Кто же он, этот малопихтинский учитель-телепат, если не сумасшедший? Ловкий иностранный шпион или в самом деле — космический пришелец? Какое из этих двух предположений наименее вероятно? Если шпион, зачем же вести себя таким странным образом? А если — пришелец?.. Но это же не рассказец в «Технике — молодежи»! Это реальная жизнь, сложная, по-своему увлекательная, но бесконечно далекая от телепатии, летающих тарелок и затерянных в Малых Пихтах инопланетян. Что ему сказать? Сделать вид, что раны в руках господних не настоящие? Заманить в ближайшее отделение милиции и сдать на руки дежурному?
— Милиция не поможет, — сказал «пришелец». — Следите внимательно…

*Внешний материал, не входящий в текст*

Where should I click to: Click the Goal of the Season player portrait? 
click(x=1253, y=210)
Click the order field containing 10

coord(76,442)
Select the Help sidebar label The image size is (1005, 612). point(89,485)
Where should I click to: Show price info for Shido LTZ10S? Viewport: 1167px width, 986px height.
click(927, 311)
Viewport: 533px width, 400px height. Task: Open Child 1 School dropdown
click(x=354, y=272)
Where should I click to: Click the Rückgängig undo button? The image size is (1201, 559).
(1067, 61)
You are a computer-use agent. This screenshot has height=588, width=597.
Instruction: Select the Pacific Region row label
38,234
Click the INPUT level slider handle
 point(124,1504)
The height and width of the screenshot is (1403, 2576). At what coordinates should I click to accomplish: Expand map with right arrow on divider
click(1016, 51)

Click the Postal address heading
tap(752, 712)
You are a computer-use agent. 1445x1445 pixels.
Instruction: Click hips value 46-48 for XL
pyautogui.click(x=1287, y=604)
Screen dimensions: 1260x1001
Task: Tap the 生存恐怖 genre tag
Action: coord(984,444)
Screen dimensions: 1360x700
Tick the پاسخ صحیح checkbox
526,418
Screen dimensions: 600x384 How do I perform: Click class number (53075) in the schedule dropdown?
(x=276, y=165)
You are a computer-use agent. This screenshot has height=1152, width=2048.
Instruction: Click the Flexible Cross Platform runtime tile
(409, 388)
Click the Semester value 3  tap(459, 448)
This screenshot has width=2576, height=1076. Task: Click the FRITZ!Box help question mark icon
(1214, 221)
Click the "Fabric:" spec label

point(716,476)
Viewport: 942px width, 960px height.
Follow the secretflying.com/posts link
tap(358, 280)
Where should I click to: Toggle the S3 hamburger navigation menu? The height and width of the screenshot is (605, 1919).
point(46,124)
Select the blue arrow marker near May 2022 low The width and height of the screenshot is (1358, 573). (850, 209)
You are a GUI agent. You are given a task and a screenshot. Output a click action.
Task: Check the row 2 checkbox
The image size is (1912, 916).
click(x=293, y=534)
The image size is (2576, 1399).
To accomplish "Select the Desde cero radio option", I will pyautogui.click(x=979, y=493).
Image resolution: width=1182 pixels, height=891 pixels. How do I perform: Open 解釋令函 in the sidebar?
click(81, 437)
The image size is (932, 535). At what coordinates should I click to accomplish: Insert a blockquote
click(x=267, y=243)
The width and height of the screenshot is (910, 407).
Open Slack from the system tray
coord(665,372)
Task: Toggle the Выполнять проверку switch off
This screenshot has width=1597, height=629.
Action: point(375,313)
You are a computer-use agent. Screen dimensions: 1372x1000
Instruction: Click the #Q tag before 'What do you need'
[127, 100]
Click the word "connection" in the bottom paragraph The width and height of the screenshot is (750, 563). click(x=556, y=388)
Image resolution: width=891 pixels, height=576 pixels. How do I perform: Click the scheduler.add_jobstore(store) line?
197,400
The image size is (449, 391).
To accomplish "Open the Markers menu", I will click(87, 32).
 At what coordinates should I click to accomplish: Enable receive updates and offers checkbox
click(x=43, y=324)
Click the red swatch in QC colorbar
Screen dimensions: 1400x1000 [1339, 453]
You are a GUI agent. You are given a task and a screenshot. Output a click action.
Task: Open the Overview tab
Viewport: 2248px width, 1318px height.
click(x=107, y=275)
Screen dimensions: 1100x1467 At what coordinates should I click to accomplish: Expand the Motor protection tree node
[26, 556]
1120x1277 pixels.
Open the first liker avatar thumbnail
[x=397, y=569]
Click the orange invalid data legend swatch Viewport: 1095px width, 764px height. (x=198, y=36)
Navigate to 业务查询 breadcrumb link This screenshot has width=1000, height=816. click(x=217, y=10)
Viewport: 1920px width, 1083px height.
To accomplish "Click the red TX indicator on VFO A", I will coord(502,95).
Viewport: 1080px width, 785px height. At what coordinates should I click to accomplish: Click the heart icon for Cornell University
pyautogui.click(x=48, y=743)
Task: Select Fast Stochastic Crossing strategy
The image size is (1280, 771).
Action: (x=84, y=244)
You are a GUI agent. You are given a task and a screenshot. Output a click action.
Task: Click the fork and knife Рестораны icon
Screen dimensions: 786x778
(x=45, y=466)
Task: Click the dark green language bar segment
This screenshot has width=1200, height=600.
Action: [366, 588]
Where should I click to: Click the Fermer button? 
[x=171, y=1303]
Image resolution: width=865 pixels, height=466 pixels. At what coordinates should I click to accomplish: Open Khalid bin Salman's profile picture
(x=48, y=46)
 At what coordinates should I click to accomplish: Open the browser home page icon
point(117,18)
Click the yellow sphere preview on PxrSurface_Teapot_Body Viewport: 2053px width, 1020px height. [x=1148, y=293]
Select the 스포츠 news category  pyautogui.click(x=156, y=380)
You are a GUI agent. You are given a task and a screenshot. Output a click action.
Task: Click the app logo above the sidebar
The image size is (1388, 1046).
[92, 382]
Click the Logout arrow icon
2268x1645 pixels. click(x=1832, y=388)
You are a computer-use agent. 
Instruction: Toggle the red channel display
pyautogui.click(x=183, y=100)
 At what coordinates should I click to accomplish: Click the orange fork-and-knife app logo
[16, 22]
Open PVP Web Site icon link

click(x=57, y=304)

Он скинул рюкзак, глухо брякнувший об асфальт, и… исчез. Берестов и ахнуть не успел, как Скоробогатов появился у него за спиной. Хлопнул по плечу. Принимая игру, сэнээс стремительно обернулся, чтобы нанести сопернику удар в плечо, но кулак его пронзил пустоту, и боксер-перворазрядник едва удержался на ногах. А соперник снова оказался у него за спиной и снова хлопнул по плечу. Тогда Берестов разозлился не на шутку и атаковал уже по-настоящему, как на ринге. Увы, куда бы он ни бросался, пудовые кулаки его месили только прохладный ночной воздух.
— Сдаюсь! — крикнул он невидимому сопернику, когда почувствовал, что выдыхается.
Размазанный, словно теплое масло по хлебу, силуэт сгустился в нелепо перекошенное тело Михаила Васильевича Скоробогатова. Он даже не запыхался.
— Что это такое? — спросил Берестов. — Самбо? Дзюдо? Джиу-джитсу?
— Субакселерация, — ответил малопихтинский учитель.
— И кто же вас этому научил?
— Четырехглазый… — не слишком понятно объяснил Скоробогатов. — Он был превосходным бойцом, хотя и редкостным гадом. Фашистом. Я не плакал, когда пластун-мимикроид на Салахаре сожрал его вместе с портупеей…
— Ладно-ладно, — отмахнулся сэнээс. — Считайте, что убедили. Хотя это и полный бред… Что вы там говорили о сигнале бедствия?